━━ RECORDS SHOWN ━━

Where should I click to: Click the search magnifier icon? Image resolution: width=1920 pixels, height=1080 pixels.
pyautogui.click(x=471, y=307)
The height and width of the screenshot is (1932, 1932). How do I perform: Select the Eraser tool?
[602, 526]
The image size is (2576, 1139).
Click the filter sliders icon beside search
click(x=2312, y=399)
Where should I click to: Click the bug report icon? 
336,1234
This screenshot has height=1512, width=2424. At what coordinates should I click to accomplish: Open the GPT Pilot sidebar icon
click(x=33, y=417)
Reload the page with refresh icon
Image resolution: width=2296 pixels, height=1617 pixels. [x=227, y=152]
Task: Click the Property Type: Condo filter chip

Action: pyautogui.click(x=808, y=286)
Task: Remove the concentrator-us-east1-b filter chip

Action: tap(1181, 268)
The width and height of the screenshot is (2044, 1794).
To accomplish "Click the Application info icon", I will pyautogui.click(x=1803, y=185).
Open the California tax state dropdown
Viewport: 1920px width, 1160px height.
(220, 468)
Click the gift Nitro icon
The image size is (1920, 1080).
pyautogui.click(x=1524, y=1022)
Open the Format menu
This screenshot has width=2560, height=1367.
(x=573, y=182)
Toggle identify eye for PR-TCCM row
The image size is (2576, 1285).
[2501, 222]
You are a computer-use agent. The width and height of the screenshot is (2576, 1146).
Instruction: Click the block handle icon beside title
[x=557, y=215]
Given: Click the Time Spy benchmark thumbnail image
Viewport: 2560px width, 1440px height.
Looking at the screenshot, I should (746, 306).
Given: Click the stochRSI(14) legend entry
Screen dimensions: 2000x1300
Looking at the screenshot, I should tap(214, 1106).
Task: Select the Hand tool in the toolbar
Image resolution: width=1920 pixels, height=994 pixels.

━━━

> PROBLEM TO SOLVE: Each line from the one containing "You are a computer-use" through the end of the material must be returned exactly; no other line should appear.

> SOLVED EXERCISE:
You are a computer-use agent. The width and height of the screenshot is (2576, 1146).
Instruction: Click the block handle icon beside title
[x=557, y=215]
Given: Click the Time Spy benchmark thumbnail image
Viewport: 2560px width, 1440px height.
Looking at the screenshot, I should (746, 306).
Given: Click the stochRSI(14) legend entry
Screen dimensions: 2000x1300
Looking at the screenshot, I should tap(214, 1106).
Task: Select the Hand tool in the toolbar
Image resolution: width=1920 pixels, height=994 pixels.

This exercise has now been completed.